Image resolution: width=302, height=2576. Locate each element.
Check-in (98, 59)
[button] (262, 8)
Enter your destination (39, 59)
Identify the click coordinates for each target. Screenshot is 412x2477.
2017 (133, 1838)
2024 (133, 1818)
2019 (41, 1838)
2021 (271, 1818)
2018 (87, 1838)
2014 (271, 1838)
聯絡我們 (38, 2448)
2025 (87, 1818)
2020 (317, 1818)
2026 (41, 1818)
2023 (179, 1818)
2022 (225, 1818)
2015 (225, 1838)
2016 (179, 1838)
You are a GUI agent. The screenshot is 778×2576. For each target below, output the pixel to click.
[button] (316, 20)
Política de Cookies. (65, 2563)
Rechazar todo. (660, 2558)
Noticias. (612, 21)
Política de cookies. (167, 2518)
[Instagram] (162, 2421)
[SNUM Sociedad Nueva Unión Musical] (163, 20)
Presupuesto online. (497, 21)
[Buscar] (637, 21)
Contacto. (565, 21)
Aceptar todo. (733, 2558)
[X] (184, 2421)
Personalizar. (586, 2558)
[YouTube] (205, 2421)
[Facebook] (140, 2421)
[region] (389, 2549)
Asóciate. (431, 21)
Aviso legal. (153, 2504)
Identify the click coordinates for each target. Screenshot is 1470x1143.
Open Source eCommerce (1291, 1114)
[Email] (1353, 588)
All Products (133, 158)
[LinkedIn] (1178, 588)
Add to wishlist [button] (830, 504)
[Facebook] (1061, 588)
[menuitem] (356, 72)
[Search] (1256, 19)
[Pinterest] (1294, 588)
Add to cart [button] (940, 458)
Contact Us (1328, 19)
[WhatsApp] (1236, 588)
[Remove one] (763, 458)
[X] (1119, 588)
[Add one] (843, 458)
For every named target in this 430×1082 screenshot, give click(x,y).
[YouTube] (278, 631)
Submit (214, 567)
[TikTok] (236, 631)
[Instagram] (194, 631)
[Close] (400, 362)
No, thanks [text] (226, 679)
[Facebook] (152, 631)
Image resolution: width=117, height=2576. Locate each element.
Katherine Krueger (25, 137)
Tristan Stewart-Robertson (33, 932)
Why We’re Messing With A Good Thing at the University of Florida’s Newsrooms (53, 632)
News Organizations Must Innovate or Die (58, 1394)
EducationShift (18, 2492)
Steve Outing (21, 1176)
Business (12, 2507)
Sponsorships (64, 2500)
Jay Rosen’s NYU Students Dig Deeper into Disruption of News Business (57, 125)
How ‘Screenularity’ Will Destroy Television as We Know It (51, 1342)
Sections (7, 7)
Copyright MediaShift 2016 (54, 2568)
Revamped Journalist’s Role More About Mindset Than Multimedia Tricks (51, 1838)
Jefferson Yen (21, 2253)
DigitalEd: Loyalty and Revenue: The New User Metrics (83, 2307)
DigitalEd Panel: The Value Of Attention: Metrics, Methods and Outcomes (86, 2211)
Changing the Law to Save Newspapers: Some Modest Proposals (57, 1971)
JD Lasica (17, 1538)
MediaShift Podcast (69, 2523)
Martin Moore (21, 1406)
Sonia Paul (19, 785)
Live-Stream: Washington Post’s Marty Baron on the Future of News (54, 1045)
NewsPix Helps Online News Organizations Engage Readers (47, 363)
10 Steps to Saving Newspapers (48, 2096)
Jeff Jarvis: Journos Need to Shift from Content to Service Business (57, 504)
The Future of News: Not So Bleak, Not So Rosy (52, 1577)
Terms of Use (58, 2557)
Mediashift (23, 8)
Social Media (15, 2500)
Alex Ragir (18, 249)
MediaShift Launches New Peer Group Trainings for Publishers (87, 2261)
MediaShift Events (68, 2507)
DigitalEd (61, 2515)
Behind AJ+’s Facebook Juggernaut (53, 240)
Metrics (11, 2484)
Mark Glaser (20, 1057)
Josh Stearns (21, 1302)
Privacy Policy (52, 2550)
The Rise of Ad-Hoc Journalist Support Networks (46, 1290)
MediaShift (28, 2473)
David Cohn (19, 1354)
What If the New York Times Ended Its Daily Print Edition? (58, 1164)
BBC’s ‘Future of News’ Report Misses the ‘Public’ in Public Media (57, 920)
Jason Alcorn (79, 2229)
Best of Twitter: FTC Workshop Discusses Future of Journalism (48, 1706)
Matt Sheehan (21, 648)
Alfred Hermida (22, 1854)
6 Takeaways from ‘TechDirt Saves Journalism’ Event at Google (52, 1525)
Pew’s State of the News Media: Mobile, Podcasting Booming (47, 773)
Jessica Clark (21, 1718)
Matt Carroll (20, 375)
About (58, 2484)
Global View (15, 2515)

▶ _Aim of the exercise_
In your answer, repeat each of the records exactly.

▶ _Solution for this exercise_
Image resolution: width=302, height=2576. Locate each element.
Check-in (98, 59)
[button] (262, 8)
Enter your destination (39, 59)
Identify the click coordinates for each target. Screenshot is 412x2477.
2017 (133, 1838)
2024 (133, 1818)
2019 (41, 1838)
2021 (271, 1818)
2018 (87, 1838)
2014 (271, 1838)
聯絡我們 (38, 2448)
2025 (87, 1818)
2020 (317, 1818)
2026 (41, 1818)
2023 (179, 1818)
2022 (225, 1818)
2015 (225, 1838)
2016 (179, 1838)
You are a GUI agent. The screenshot is 778×2576. For each target below, output the pixel to click.
[button] (316, 20)
Política de Cookies. (65, 2563)
Rechazar todo. (660, 2558)
Noticias. (612, 21)
Política de cookies. (167, 2518)
[Instagram] (162, 2421)
[SNUM Sociedad Nueva Unión Musical] (163, 20)
Presupuesto online. (497, 21)
[Buscar] (637, 21)
Contacto. (565, 21)
Aceptar todo. (733, 2558)
[X] (184, 2421)
Personalizar. (586, 2558)
[YouTube] (205, 2421)
[Facebook] (140, 2421)
[region] (389, 2549)
Asóciate. (431, 21)
Aviso legal. (153, 2504)
Identify the click coordinates for each target. Screenshot is 1470x1143.
Open Source eCommerce (1291, 1114)
[Email] (1353, 588)
All Products (133, 158)
[LinkedIn] (1178, 588)
Add to wishlist [button] (830, 504)
[Facebook] (1061, 588)
[menuitem] (356, 72)
[Search] (1256, 19)
[Pinterest] (1294, 588)
Add to cart [button] (940, 458)
Contact Us (1328, 19)
[WhatsApp] (1236, 588)
[Remove one] (763, 458)
[X] (1119, 588)
[Add one] (843, 458)
For every named target in this 430×1082 screenshot, give click(x,y).
[YouTube] (278, 631)
Submit (214, 567)
[TikTok] (236, 631)
[Instagram] (194, 631)
[Close] (400, 362)
No, thanks [text] (226, 679)
[Facebook] (152, 631)
Image resolution: width=117, height=2576. Locate each element.
Katherine Krueger (25, 137)
Tristan Stewart-Robertson (33, 932)
Why We’re Messing With A Good Thing at the University of Florida’s Newsrooms (53, 632)
News Organizations Must Innovate or Die (58, 1394)
EducationShift (18, 2492)
Steve Outing (21, 1176)
Business (12, 2507)
Sponsorships (64, 2500)
Jay Rosen’s NYU Students Dig Deeper into Disruption of News Business (57, 125)
How ‘Screenularity’ Will Destroy Television as We Know It (51, 1342)
Sections (7, 7)
Copyright MediaShift 2016 (54, 2568)
Revamped Journalist’s Role More About Mindset Than Multimedia Tricks (51, 1838)
Jefferson Yen (21, 2253)
DigitalEd: Loyalty and Revenue: The New User Metrics (83, 2307)
DigitalEd Panel: The Value Of Attention: Metrics, Methods and Outcomes (86, 2211)
Changing the Law to Save Newspapers: Some Modest Proposals (57, 1971)
JD Lasica (17, 1538)
MediaShift Podcast (69, 2523)
Martin Moore (21, 1406)
Sonia Paul (19, 785)
Live-Stream: Washington Post’s Marty Baron on the Future of News (54, 1045)
NewsPix Helps Online News Organizations Engage Readers (47, 363)
10 Steps to Saving Newspapers (48, 2096)
Jeff Jarvis: Journos Need to Shift from Content to Service Business (57, 504)
The Future of News: Not So Bleak, Not So Rosy (52, 1577)
Terms of Use (58, 2557)
Mediashift (23, 8)
Social Media (15, 2500)
Alex Ragir (18, 249)
MediaShift Launches New Peer Group Trainings for Publishers (87, 2261)
MediaShift Events (68, 2507)
DigitalEd (61, 2515)
Behind AJ+’s Facebook Juggernaut (53, 240)
Metrics (11, 2484)
Mark Glaser (20, 1057)
Josh Stearns (21, 1302)
Privacy Policy (52, 2550)
The Rise of Ad-Hoc Journalist Support Networks (46, 1290)
MediaShift (28, 2473)
David Cohn (19, 1354)
What If the New York Times Ended Its Daily Print Edition? (58, 1164)
BBC’s ‘Future of News’ Report Misses the ‘Public’ in Public Media (57, 920)
Jason Alcorn (79, 2229)
Best of Twitter: FTC Workshop Discusses Future of Journalism (48, 1706)
Matt Sheehan (21, 648)
Alfred Hermida (22, 1854)
6 Takeaways from ‘TechDirt Saves Journalism’ Event at Google (52, 1525)
Pew’s State of the News Media: Mobile, Podcasting Booming (47, 773)
Jessica Clark (21, 1718)
Matt Carroll (20, 375)
About (58, 2484)
Global View (15, 2515)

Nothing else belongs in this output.